Namun perubahan teknologi perlahan telah "menghabisi" loper koran. Sebab, pembaca koran sudah beralih ke media online karena lebih mudah dan lebih murah.
Bahkan, karena pola membaca yang berubah, sudah sekitar belasan tahun lalu, ada koran yang menyediakan bentuk epaper agat lebih adaptif pada zaman. Nah, karena situasi seperti itulah peran loper telah terkikis pelan-pelan.

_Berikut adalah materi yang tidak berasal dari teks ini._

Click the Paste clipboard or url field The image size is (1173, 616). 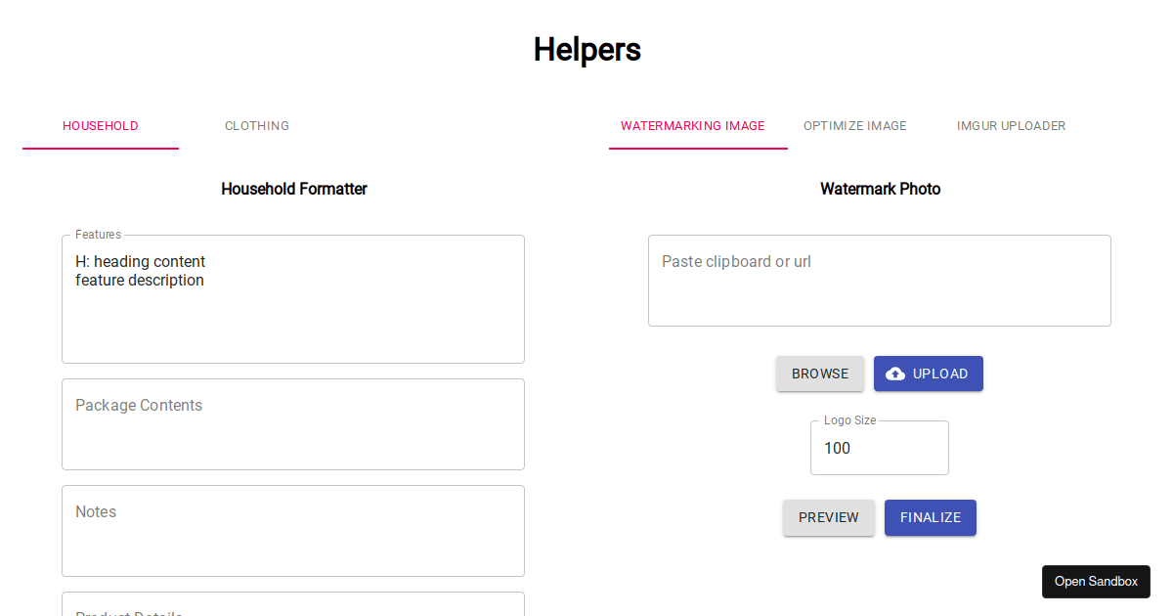(879, 281)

Tulisan ini mencoba berbagi cerita nyata tentang loper di masa lalu dan masa kini. Hanya saja, nama dan beberapa di antara tempat loper beroperasi tak saya sebutkan.
Loper Masa Lalu
Pekerjaan loper koran di masa lalu cukup menggiurkan. Saya mendapatkan cerita dari tetangga yang mantan loper koran di tahun 70-an. Saya sendiri mendapatkan cerita ini kisaran lima tahun lalu, saat si tetangga ini masih sehat. Tahun lalu dia berpulang ke hadirat Tuhan Yang Maha Esa.
Si tetangga ini bercerita bahwa dagangannya paling laris jika memberitakan petinju Muhammad Ali. Artinya di masa Muhammad Ali bertanding, entah sebelum atau sesudah laga, maka koran laris manis. Dia bercerita bahwa menjadi loper cukup menguntungkan. Namun karena satu dan lain hal dia memilih pekerjaan lain.
Saat dia memilih banting setir ke pekerjaan lain dan meninggalkan kerjaan loper koran, dia mengaku kecewa. Sebab, di tahun 90-an loper benar-benar jaya karena di tahun itu, pembaca koran makin banyak.
Satu orang teman juga pernah menjadi penjaja koran pada tahun 90-an di Jakarta. Dia melakoni pekerjaan itu di lampu merah di tahun tahun sebelum Reformasi bergulir. Dia bercerita bahwa menjual 20 koran di lampu merah adalah hal yang mudah.
Kala itu, jika sudah bisa menjual 20 koran, dia bisa membeli minuman berkarbonasi dan tembakau yang dibakar itu. Bahkan, dia masih memiliki uang sisa.
Saat itu, untung satu koran di kisaran Rp 200. Uang segitu cukup berarti karena di tahun 90-an, harga-harga tak semelangit sekarang. Teman saya itu, mengaku bisa membeli makanan, menabung dari menjual koran di lampu merah.